Además, la reputación de Jesucristo se halla ahora en tus manos. Puedes honrarlo con tu manera de actuar y hablar. ¡Si cedes ante las tentaciones satánicas, arrojarás oprobio sobre Jesús! Por fin, después de años de buscar una forma de ser buen cristiano o cristiana, has descubierto la motivación más poderosa: ¡Olvidando tu pequeña salvación personal, ahora has aprendido a preocuparte por el bienestar de tu Salvador!

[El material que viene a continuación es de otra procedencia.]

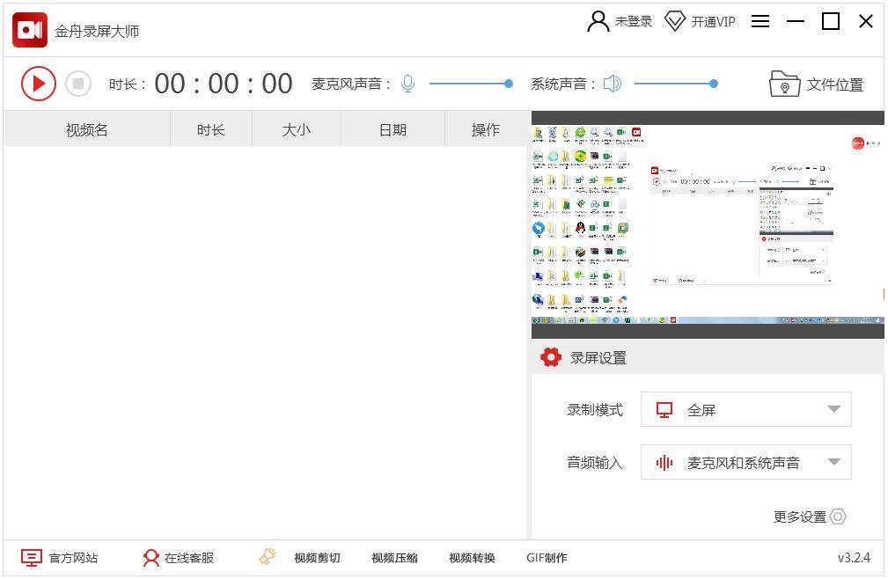Click 未登录 to sign in
The image size is (888, 579).
[x=630, y=21]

Esto podrá sorprenderte, pero es cierto: ahora te has “graduado” del jardín de infantes; ahora estás creciendo hacia “la madurez de la plenitud de Cristo” (Efesios 4:13). Quizás no te des cuenta de eso, pero día tras día el Espíritu Santo va cambiando tu mente y corazón. ¡Hasta tu salud física está mejorando, porque estás aprendiendo a cuidar de tu cuerpo, que es “el templo de Dios”!
El tema que aquí se presenta es profundo. Nuestro Señor Jesús no puede venir por segunda vez si no se ha consumado su “boda”. En Apocalipsis 19 se describe el gozo sublime que llenará el cielo y todo el universo cuando se entone el glorioso coro de alabanza que dice: “¡Gocémonos, alegrémonos y démosle gloria; porque ha llegado la boda del Cordero, y su novia se ha preparado!” (vers. 7). ¡No hay mujer en el mundo tan bella y maravillosa que sea digna de convertirse en la esposa del Hijo de Dios! La novia es la iglesia! Y como parte de esa verdadera iglesia, tú debes permitir que el Espíritu Santo te moldee, te discipline y te purifique, preparándote para ser parte de esa “esposa”.

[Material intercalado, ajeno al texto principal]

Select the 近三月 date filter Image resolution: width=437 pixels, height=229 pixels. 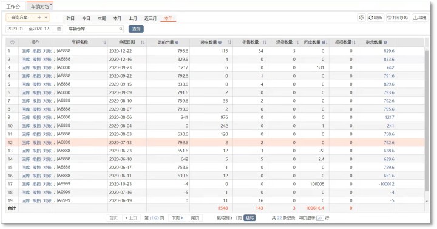pos(151,18)
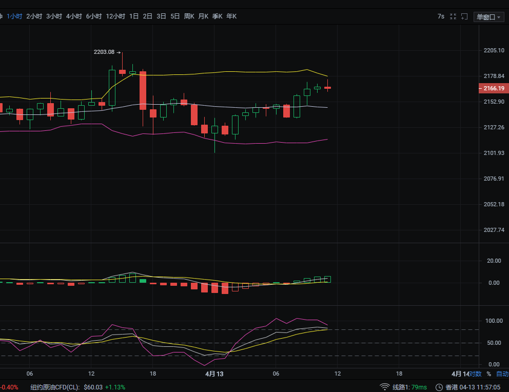
Task: Switch to the 4小时 timeframe
Action: 74,16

(8) Por último, hemos sido “sellados para el día de la redención”, y confiando en nuestra nueva situación como miembros de la familia de Dios, podemos obedecer el consejo divino: “Libraos de toda amargura, enojo, ira, gritos, maledicencia y de toda malicia”. Al entregarle el corazón a Jesús cuando decidiste seguirlo hasta las últimas consecuencias, recibiendo el bautismo en el nombre del Padre, del Hijo y del Espíritu Santo, te convertiste para siempre –para sorpresa tuya– en otra persona. En una de los que la Palabra de Dios describe como “benignos, compasivos unos con otros, perdonándoos unos a otros, como también Dios os perdonó en Cristo” (Efesios 4:31, 32).
¡Tú no eras así! ¡Tu corazón humano ha cambiado a la semejanza de Cristo! Cuando el cambio se lleva a cabo en tu corazón valoras la forma en que Cristo te ha perdonado. El que no sabe que Cristo lo ha perdonado, no puede perdonar; pero quien aprecia el perdón que Cristo le ha concedido, perdonará con gusto a los demás. Se sorprenderá al comprobar que ahora le es posible hacer esto, pero ese es el milagro de la gracia.
¿Quieres unirte conmigo para agradecerle al Señor por esta maravillosa salvación?